Before you watch Johnny’s interview with Chris Finn, here’s what you should know about Chris…
Chris Finn caught the soccer bug at an early age. Growing up in Wisconsin, Chris spent most of his childhood and high school years participating and playing at a competitive level. But a freak accident at 21, which left him a quadriplegic, ended what he thought would be any chance to continue competing at the sport he loved. With little designs left in athletics, Chris finished school and began looking for a career. Little did he know his life would come full circle.
“I always wanted to get back in sports, but there was nothing for people to do in power wheelchairs,” he says. “I had moved out to California from Wisconsin, found out about a sport called power soccer, went to my first practice, and the minute I got on the court and hit the ball for the first time, I was hooked. I was like, this is where I want to be [and] what I want to be doing, and I found my passion for sports again.”
Although participating in power soccer – first as a player, then as a coach – would fulfill a personal absence felt since his injury, it also gave him an outlet to affect the lives of those around him. With a background in counseling, Chris was already prepared to think about the needs of others. Now he had an opportunity to bring the two worlds together.
“Before my injury I was always passionate about what I did out there, making a difference in people’s lives,” he says. “And after my injury I knew that I could still do that and I was just looking for my place. . . . [Power soccer] reinvigorated me with my life and gave me an avenue to make a difference in other people’s lives. And I wanted to be able to do the same and show people that there was a sport out there for people in power wheelchairs that they could actively and independently participate in.”
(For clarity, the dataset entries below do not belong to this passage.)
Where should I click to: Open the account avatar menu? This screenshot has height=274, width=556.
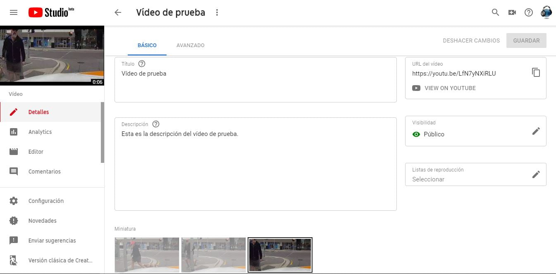click(546, 12)
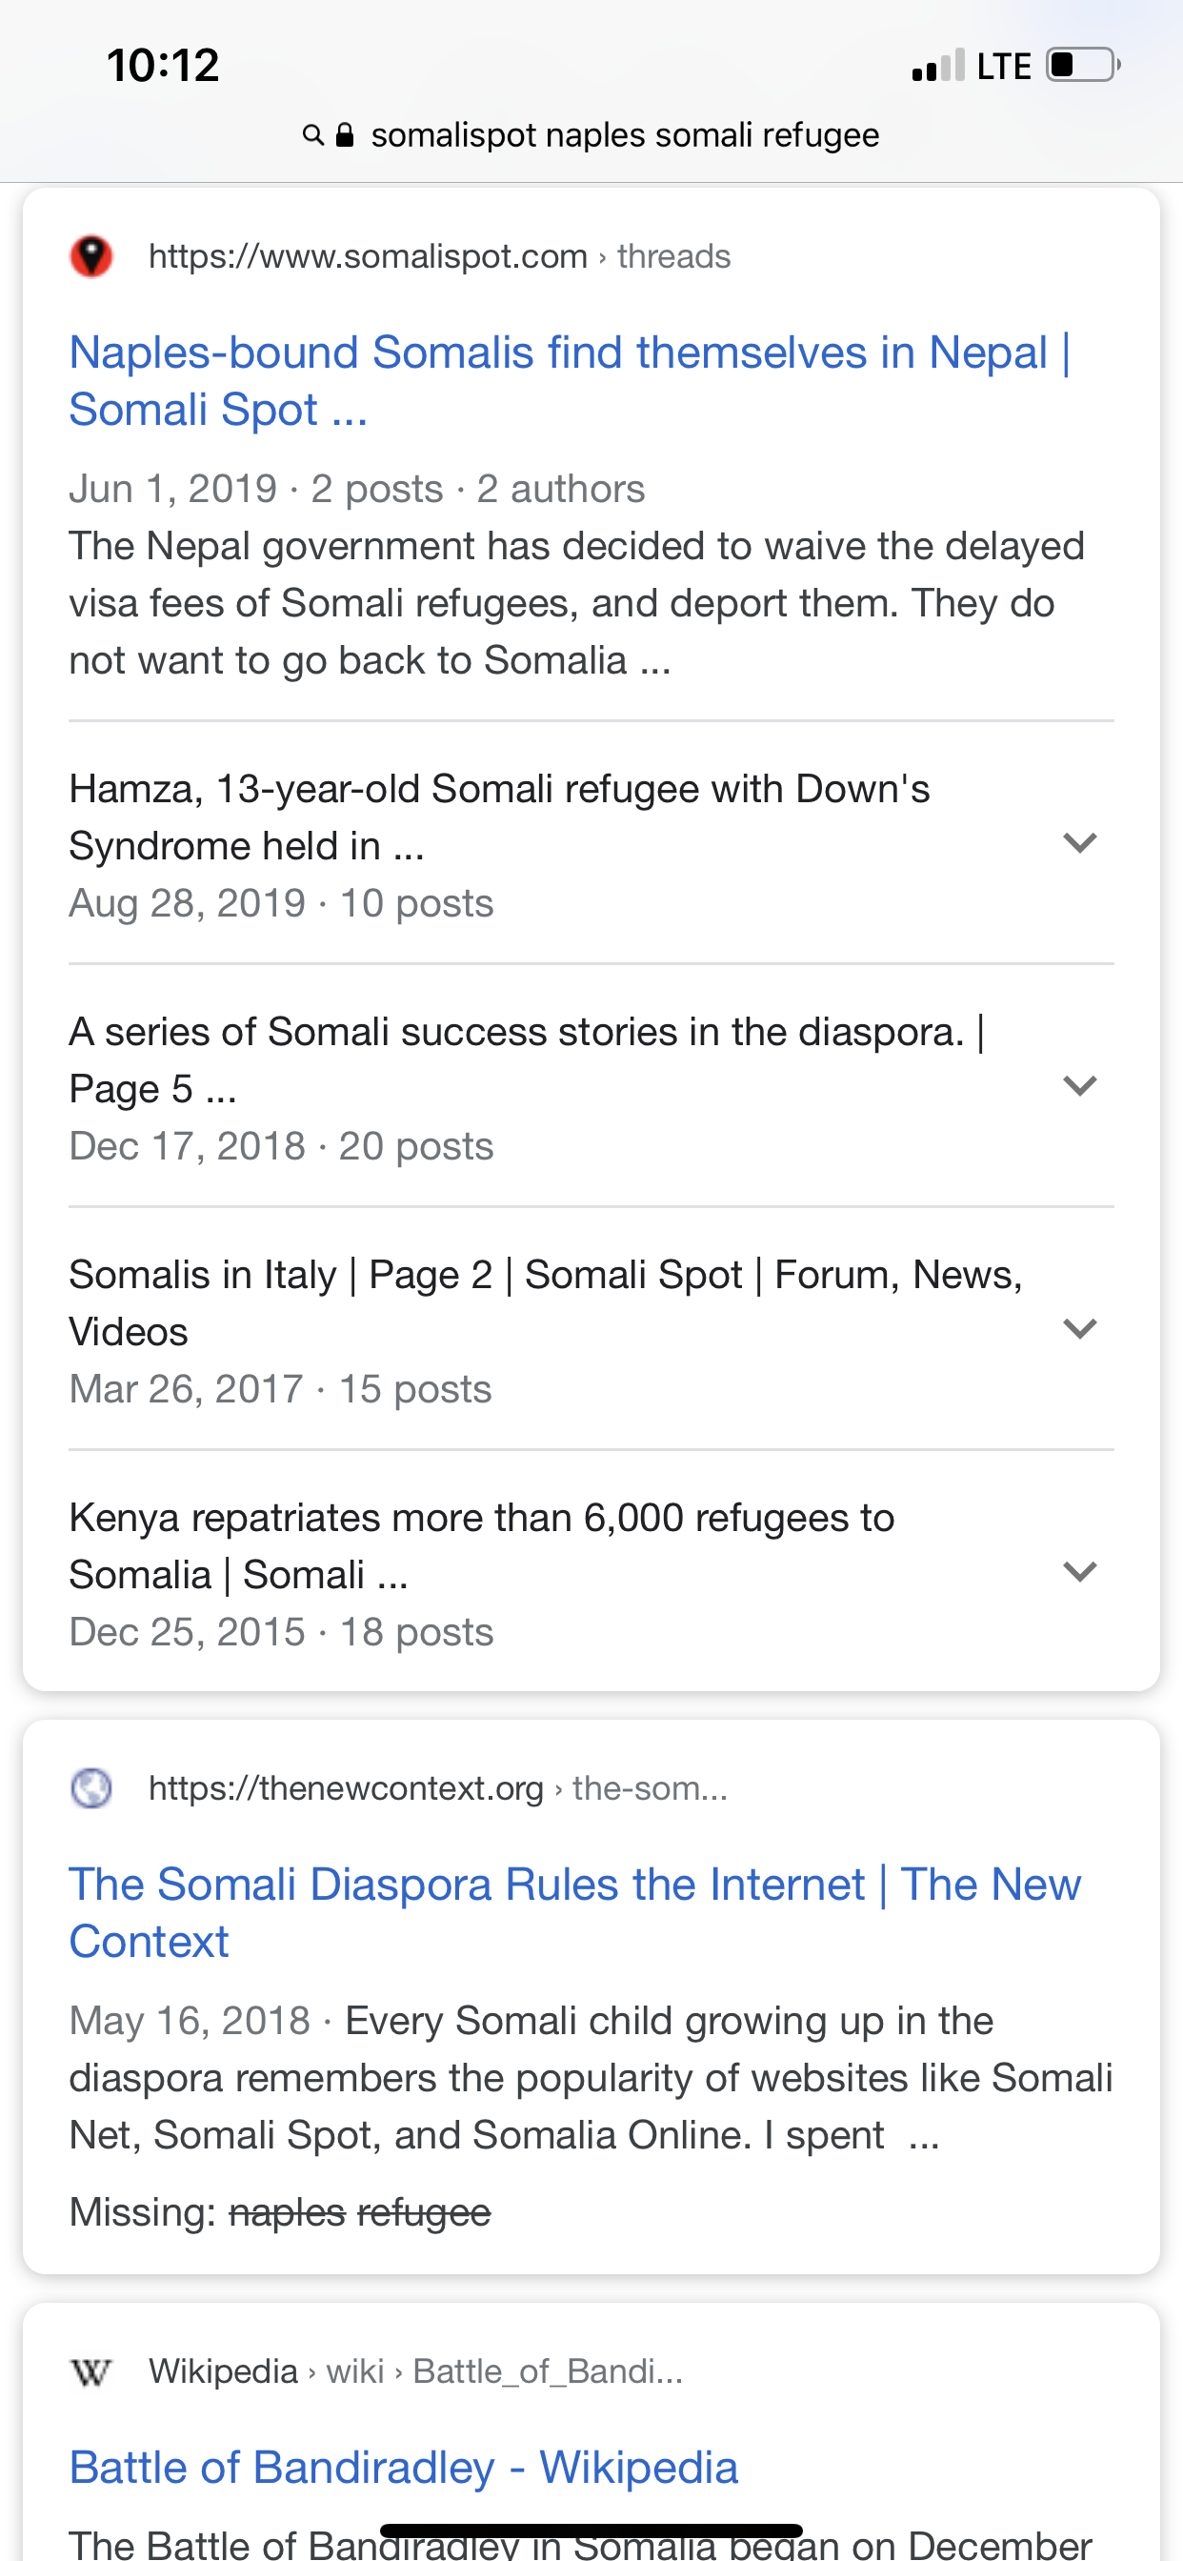Viewport: 1183px width, 2561px height.
Task: Expand the Hamza 13-year-old refugee result chevron
Action: point(1080,843)
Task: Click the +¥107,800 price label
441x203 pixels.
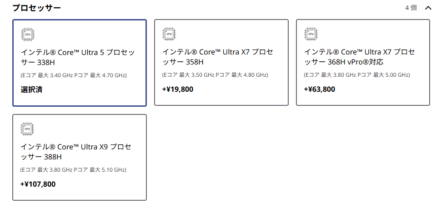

But Chris does more than participate – he inspires and succeeds. In 2007, his USA National Power Soccer Team won the inaugural World Cup in Japan. Today, he continues to coach while serving as Vice President of the Federation International de Powerchair Football Association (FIPFA), the international governing body of power soccer, and is a nationally-recognized speaker and author. For him, there’s little that holds him back.
“One of my taglines that I tell people all the time – through speaking and some of my writing – is that ‘You are able,’” he says. “You are able to do anything that you want to do as long as you believe and take action in what you’re doing. Power soccer is my passion, this is what I want to do. I put everything I had into the sport, and it took me to whole new heights. . . I dreamed that I would become a World Champion back when I was 10 years old, and look what happened. You are able to do what you want to do.”